De la pénombre jusqu’à la pleine lumière, le parcours dessiné par Carey Jeffries tente ainsi l’accomplissement d’un vieux rêve, énoncé il y a plus d’un siècle par Paul Valéry : rapprocher le corps dansant de celui de la méduse, c’est-à -dire le présenter selon une organisation toute autre, informelle, où les enveloppes délimitant le sujet ne sauraient l’enfermer en une figure, mais permettraient mouvements et déplacements. Et l’usage de la technique du butô parachève cette métamorphose puisqu’elle permet à l’interprète de rompre avec son habituelle présence au monde : il ne s’agit plus pour le danseur de posséder un corps mais de s’incorporer, au même titre que l’animal ou le végétal.
Dans un tout autre registre, Véronique Albert interroge la notion de délimitation du corps, mais à partir d’une féerie toute en économie de moyens et de mouvements. En multipliant les ombres et les reflets, ainsi qu’en fractionnant son propre corps, la chorégraphe atteint une forme d’ubiquité. Paradoxalement, c’est en objectivant son corps qu’elle parvient à le rendre immatériel et à en abolir les limites physiques.
Le spectateur, plongé dans l’obscurité, se trouve obligé de distinguer les choses au lieu de simplement les voir ; confronté à de multiples mirages, apparitions, il lui faut nécessairement se demander à partir de quel point de vue il regarde. Ainsi, la chorégraphe interroge les limites de la perception en même temps que celles du corps, le transformant en un écran capable de filtrer, réfléchir ou masquer la lumière. Les mouvements qu’elle utilise sont très simples, bien loin de l’investissement physique proposé par Carey Jeffries, mais ils sollicitent davantage le regard du spectateur: c’est à lui d’effectuer les mouvements, c’est à son oeil de se fatiguer dans une succession de mises au point. Il s’agirait d’une « danse des regards » telle que l’imagine le cinéaste Stanley Brakhage, émancipée du corps humain et de ses limites.

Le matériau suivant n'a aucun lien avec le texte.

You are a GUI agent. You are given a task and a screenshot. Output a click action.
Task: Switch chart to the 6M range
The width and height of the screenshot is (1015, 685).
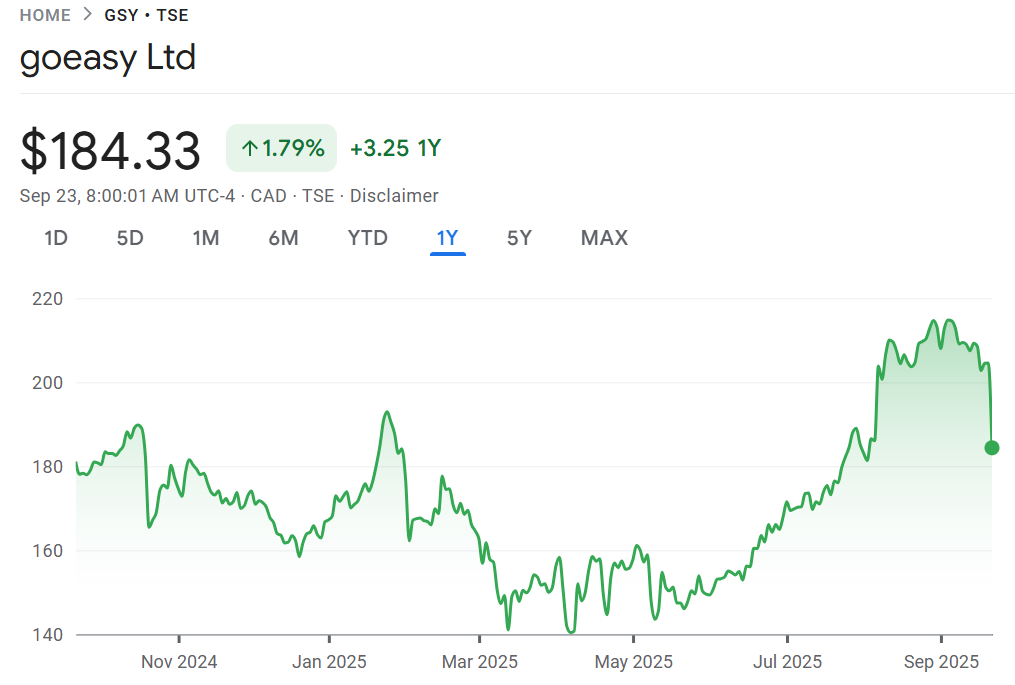pos(283,238)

Le regard, justement, glisse trop souvent sur les mouvements improvisés par le groupe de Carey Jeffries pour ne pas s’accrocher parfois à des détails, ces promesses d’histoire que constituent un tatouage, des cheveux blancs … Car explorer les limites du corps, c’est aussi questionner le sujet et son identité. En l’effaçant totalement dans la collectivité ou dans l’ombre, celle-ci nous apparaît peut-être plus existante.